#### Problem description:
The data below should be restated word for word, with every picture omitted.

** Opening Task inputs block **

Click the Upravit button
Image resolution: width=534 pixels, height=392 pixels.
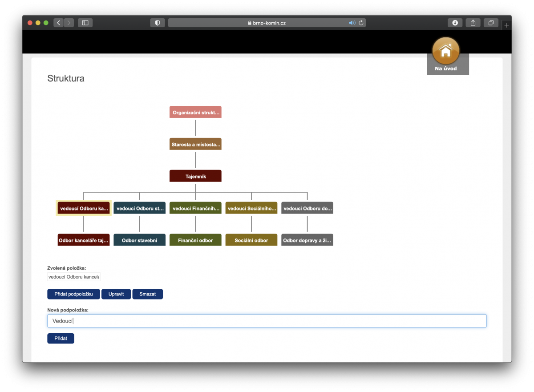tap(116, 294)
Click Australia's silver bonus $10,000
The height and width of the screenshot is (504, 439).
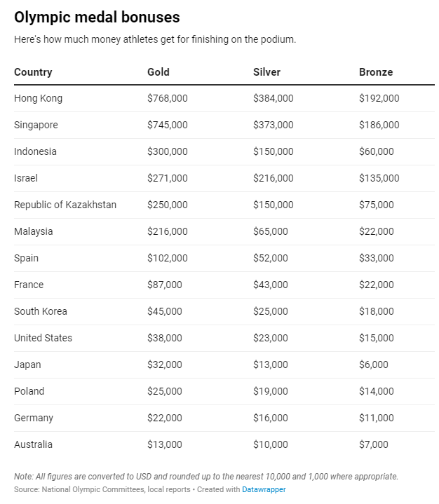click(271, 445)
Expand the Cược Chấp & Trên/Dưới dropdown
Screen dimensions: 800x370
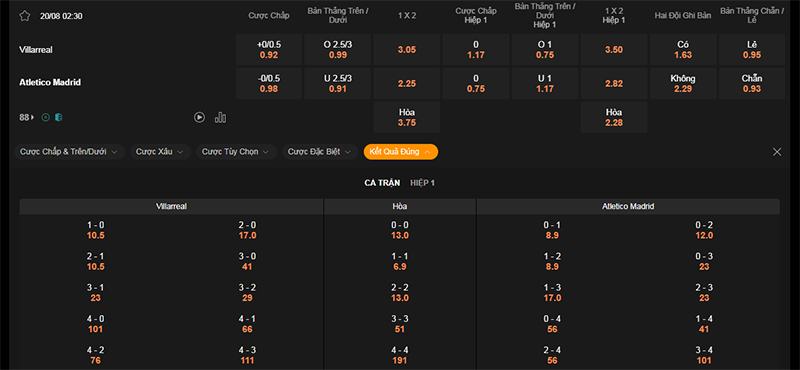pyautogui.click(x=69, y=152)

** Closing Task inputs block **

#### Answer to this task:
Click the Upravit button
Image resolution: width=534 pixels, height=392 pixels.
tap(116, 294)
Click Australia's silver bonus $10,000
The height and width of the screenshot is (504, 439).
click(271, 445)
Expand the Cược Chấp & Trên/Dưới dropdown
Screen dimensions: 800x370
pyautogui.click(x=69, y=152)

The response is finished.